Kiss me, I'm Catholic.

Friday, December 02, 2005

Catholic anime?

Okay. Christians making anime should = cool. But this is not the way to go about it...

I must confess: I am a wannabe anime nut. I've only just started getting into individual series - Full Metal Alchemist is the only one I like yet - but the style has always been beautiful to me. And I've always thought that Catholicism + Anime would be a dream come true, although I had to come to this crazy school ^_^ to find people who agree with me. If one searches for "Christian anime" on Google, tons of resources appear, but they are all evangelical. Observe: Anime Angels' Statement of Faith. "Catholic anime" doesn't turn up much. The only example of Catholic-made anime I can think of is the SuperPope short from Phatmass. Cool, but one little flash comic doesn't even scrape the surface of what could be. It's ironic that Protestants should be more into this image-centered business than Catholics. (Here's a page with a lot of evangelical webmanga on it.) Evangelical culture and theology have a huge impact on the anime they make, of course: there's a lot of technical skill and visual panache, but the way they incorporate their Christianity into the story is odd. The images and words are on the same page to be sure, but sometimes they seem weirdly severed. The words are your basic pop evangelical speak, but the images aren't that different from any other anime... right down to the scantily clad female characters. Ahem. Isn't there something just... wrong about this? This is a rather extreme example, but the other wallpapers on this site (called Sanctus Lux, oddly enough) share its schizoid character. Almost all of them have Bible quotes on them... which is fortunate, because most of the images don't have anything specifically Christian about them by themselves.

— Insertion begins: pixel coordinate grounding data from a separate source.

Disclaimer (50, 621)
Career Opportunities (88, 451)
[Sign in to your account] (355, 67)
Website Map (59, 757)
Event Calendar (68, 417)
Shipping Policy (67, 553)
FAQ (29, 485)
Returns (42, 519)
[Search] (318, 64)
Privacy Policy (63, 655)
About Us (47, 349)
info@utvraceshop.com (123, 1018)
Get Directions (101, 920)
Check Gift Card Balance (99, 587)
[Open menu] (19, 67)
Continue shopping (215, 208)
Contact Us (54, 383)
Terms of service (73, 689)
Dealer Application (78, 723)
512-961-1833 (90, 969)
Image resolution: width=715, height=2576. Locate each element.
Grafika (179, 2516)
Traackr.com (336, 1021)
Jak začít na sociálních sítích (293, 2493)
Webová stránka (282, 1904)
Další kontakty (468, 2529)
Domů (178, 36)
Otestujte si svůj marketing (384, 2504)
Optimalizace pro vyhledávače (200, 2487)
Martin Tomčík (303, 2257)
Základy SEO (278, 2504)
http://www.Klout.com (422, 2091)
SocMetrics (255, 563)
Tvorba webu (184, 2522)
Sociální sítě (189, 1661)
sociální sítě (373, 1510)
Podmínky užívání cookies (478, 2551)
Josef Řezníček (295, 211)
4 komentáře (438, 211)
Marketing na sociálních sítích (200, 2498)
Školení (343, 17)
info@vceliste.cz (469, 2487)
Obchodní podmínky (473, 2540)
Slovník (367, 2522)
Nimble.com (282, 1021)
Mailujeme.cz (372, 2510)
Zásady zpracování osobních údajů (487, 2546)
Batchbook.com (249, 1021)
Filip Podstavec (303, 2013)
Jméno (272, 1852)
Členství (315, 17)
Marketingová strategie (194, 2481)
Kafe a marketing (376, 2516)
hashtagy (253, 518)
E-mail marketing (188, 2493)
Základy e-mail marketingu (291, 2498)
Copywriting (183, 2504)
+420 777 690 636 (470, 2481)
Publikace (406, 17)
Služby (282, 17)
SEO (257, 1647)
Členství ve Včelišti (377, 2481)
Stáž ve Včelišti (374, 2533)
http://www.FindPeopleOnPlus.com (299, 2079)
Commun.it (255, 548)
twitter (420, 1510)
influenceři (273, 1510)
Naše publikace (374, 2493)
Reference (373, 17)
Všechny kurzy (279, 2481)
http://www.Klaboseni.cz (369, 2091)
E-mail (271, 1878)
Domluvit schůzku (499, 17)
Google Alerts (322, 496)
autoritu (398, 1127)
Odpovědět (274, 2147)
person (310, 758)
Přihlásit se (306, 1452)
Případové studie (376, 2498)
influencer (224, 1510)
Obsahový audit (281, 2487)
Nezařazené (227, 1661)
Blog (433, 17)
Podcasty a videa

And this is utterly surreal...

Pentecostal anime?!

I guess it's no wonder that Catholics don't make anime. Anime in America is a subculture to begin with, and enthusiastic Catholics who are also anime fans have got to be rarer than rare. And yet...

A Catholic anime artist could have soooo much fun! All I can really do is doodle, but I've come up with a lot of interesting ideas which I can only dream of turning into art. One of my friends - the first Catholic anime fanatic I ever met - has a phenomenal series idea which we've worked on together, although we know it will probably never see the light of day. It's set around a sort of alternate-universe Constantinople, among these Eastern Catholic-type people and their enemies who make their sons into janissaries. We have all sorts of neat characters and involved plots thought out... there's Athanios, who is trying to find and retrieve his janissary brother Mentiros from the "Turkish" city, and then there's this nomad girl named Favi... I probably shouldn't give any more of it away, just in case my friend decides to make it someday.

I think that Catholic art has more in common with anime than most people would think - especially where there is an Eastern influence, as you might expect. The graceful, stylized look of icons; the elongated figures of El Greco... there are echoes of the anime style here.

Japanese-made anime often uses Catholic terms and imagery, in ways that range from the endearing to the surreal. Catholicism isn't well understood, but nonetheless it has a certain allure. And although anime metaphysics are usually hopelessly muddled, sometimes serious ideas turn up. In Full Metal Alchemist, for example - spoiler! spoiler! - there are seven villains named after the Deadly Sins, and they turn out to be "homunculi", the monstrous results of human attempts to seize immortality through a sort of necromancy. There is a treatment of the idea of making human/animal chimeras that would rattle the most devoted disciple of Peter Singer. On the positive side, there is a beautiful portayal of the family in the characters of Maes, Graecia, and their little daughter Elysia. And then the real fun begins when you start applying Thomist principles about form and matter and the human composite to the series and having crazy arguments... This is not to say that there isn't problematic stuff in the series, but it gives you a taste of what anime could do if its style of art and storytelling were wedded to a coherent metaphysic. For anime has a way of creating iconic images that cling tenaciously in your memory, which can be a good thing as well as a bad thing. What Steven Greydanus says of "Spirited Away" could be applied to a lot of anime: "The effortless visual virtuosity of [its] imagery can make even the strongest animation coming out of Disney or Pixar seem timid and uninspired by comparison. I love the quirky character design in Monsters, Inc., but the mythic power of the imagery in Spirited Away makes Monsters, Inc. look like child’s play."

So... any other anime fans out there? What do you think about this topic which has been so seldom discussed?